Report of Foreign Issuer Pursuant to Rule 13a-16 or 15d-16 (6-k)
02 Dezember 2021 - 12:52PM
Edgar (US Regulatory)
UNITED STATES
SECURITIES AND EXCHANGE COMMISSION
Washington, D.C. 20549
Form 6-K
REPORT OF FOREIGN PRIVATE ISSUER PURSUANT TO RULE 13a-16 OR 15d-16
UNDER THE SECURITIES
EXCHANGE ACT OF 1934
For the month of December 2021
Commission File Number: 001-31909
ASPEN INSURANCE HOLDINGS LIMITED
(Translation of registrant’s name into English)
141 Front Street
Hamilton HM 19
Bermuda
(Address of principal executive office)
Indicate by check mark whether the registrant files or will file
annual reports under cover of Form 20-F or Form 40-F.
Form 20-F ý
Form 40-F ¨
Indicate by check mark if the registrant is submitting the Form 6-K
in paper as permitted by Regulation S-T Rule 101(b)(1): Yes
¨
No
ý
Indicate by check mark if the registrant is submitting the Form 6-K
in paper as permitted by Regulation S-T Rule 101(b)(7): Yes
¨
No
ý
On December 1, 2021, Aspen Insurance Holdings Limited (the
“Company”) and seven of its wholly-owned (directly or indirectly)
subsidiaries (collectively, with the Company, the “Borrowers”)
entered into a Third Amended and Restated Credit Agreement with
Barclays Bank plc, as administrative agent, the several lenders and
other financial institutions party thereto (the “Credit
Agreement”), which amends and restates the Second Amended and
Restated Credit Agreement, dated as of March 17, 2017, among the
Company, certain subsidiaries thereof, Barclays Bank plc, as
administrative agent, the several lenders and other financial
institutions party thereto, as amended from time to time (the
“Existing Credit Agreement”).

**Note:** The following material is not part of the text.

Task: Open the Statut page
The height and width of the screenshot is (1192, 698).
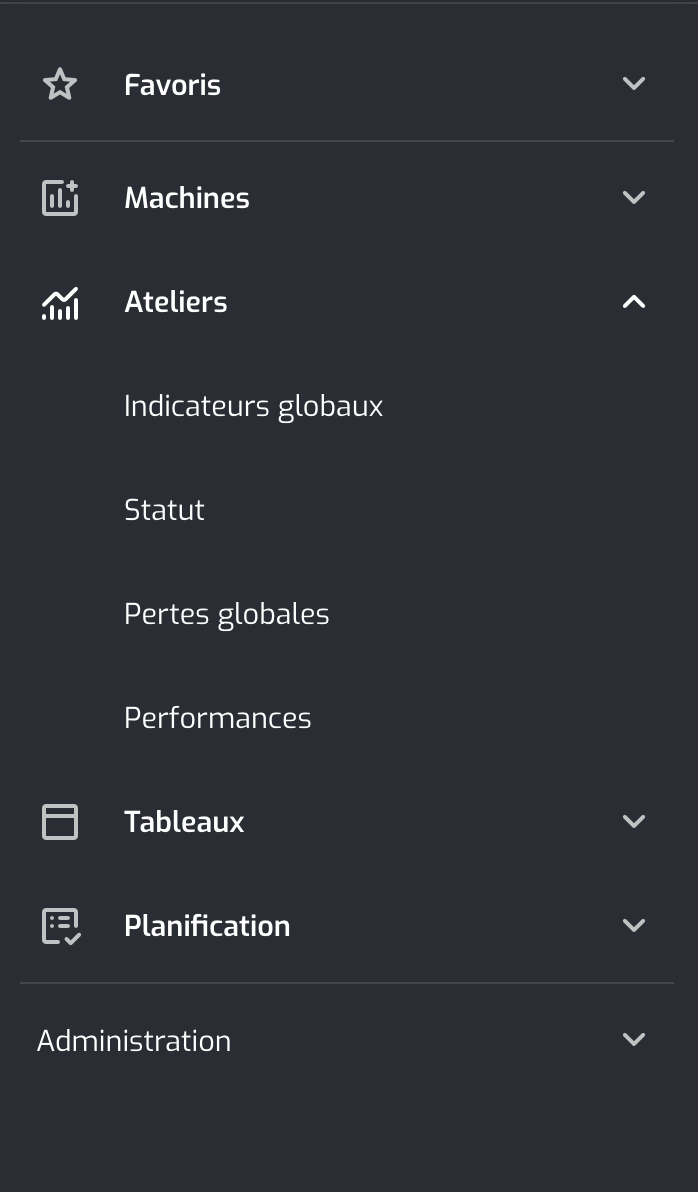Action: click(x=164, y=509)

The Credit Agreement will be used by
the Borrowers to finance the working capital needs of the Company
and its subsidiaries and for general corporate purposes. Initial
availability under the facility is $300,000,000 and the Company has
the option (subject to the terms of the Credit Agreement) to
increase the total commitments under the (the “Credit Agreement”)

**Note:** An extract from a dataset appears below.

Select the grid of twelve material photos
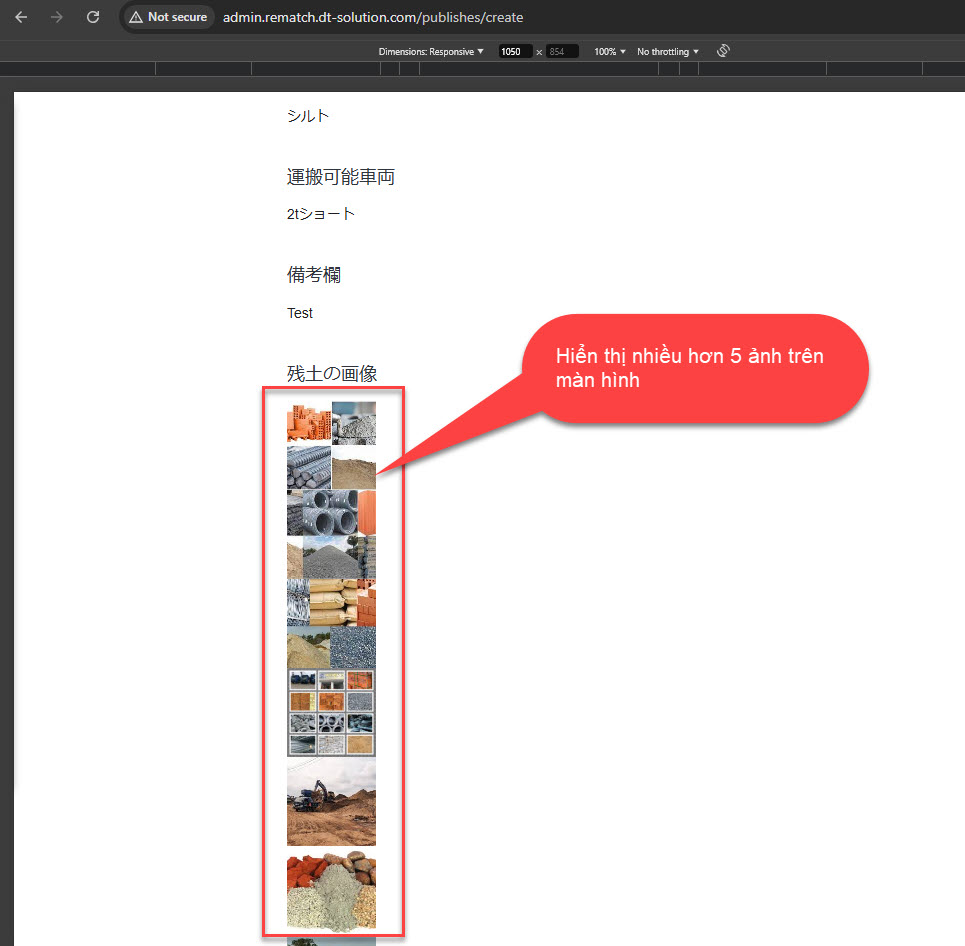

by up to $100,000,000. The facility is due to expire on December 1,
2026.
On the closing date for the facility, $100,000,000 was outstanding
under the Existing Credit Agreement. The fees and interest rates on
the loans and the fees on the letters of credit payable by the
Borrowers under the Credit Agreement are based upon the credit
ratings for the Company’s long-term unsecured senior debt by
Standard & Poor’s Ratings Services and Moody’s Investors
Service, Inc. In addition, the fees for a letter of credit vary
based upon whether the applicable Borrower has provided collateral
(in the form of cash or qualifying debt securities) to secure its
reimbursement obligations with respect to such letter of
credit.
The Credit Agreement requires the Company to maintain a minimum
consolidated tangible net worth and subjects the Company to a
specified percentage limit on total consolidated debt to total
consolidated capitalization, subject to certain limitations and
exceptions. In addition, the Credit Agreement contains certain
customary affirmative and negative covenants, including limitations
with respect to the incurrence of certain types of indebtedness and
liens, certain types of transactions, and certain fundamental
changes. Amounts due under the Credit Agreement may be accelerated
upon an “event of default,” as defined in the Credit Agreement,
such as failure to pay amounts owed thereunder when due, breach of
a covenant, material inaccuracy of a representation, or occurrence
of bankruptcy or insolvency, subject in some cases to cure periods
or collateralization rights.
The foregoing description of the Credit Agreement does not purport
to be complete and is qualified in its entirety by reference to the
Credit Agreement, which is attached as Exhibit 99.1.
EXHIBIT INDEX
SIGNATURES
Pursuant to the requirements of the Securities Exchange Act of
1934, the registrant has duly caused this report to be signed on
its behalf by the undersigned, thereunto duly
authorized.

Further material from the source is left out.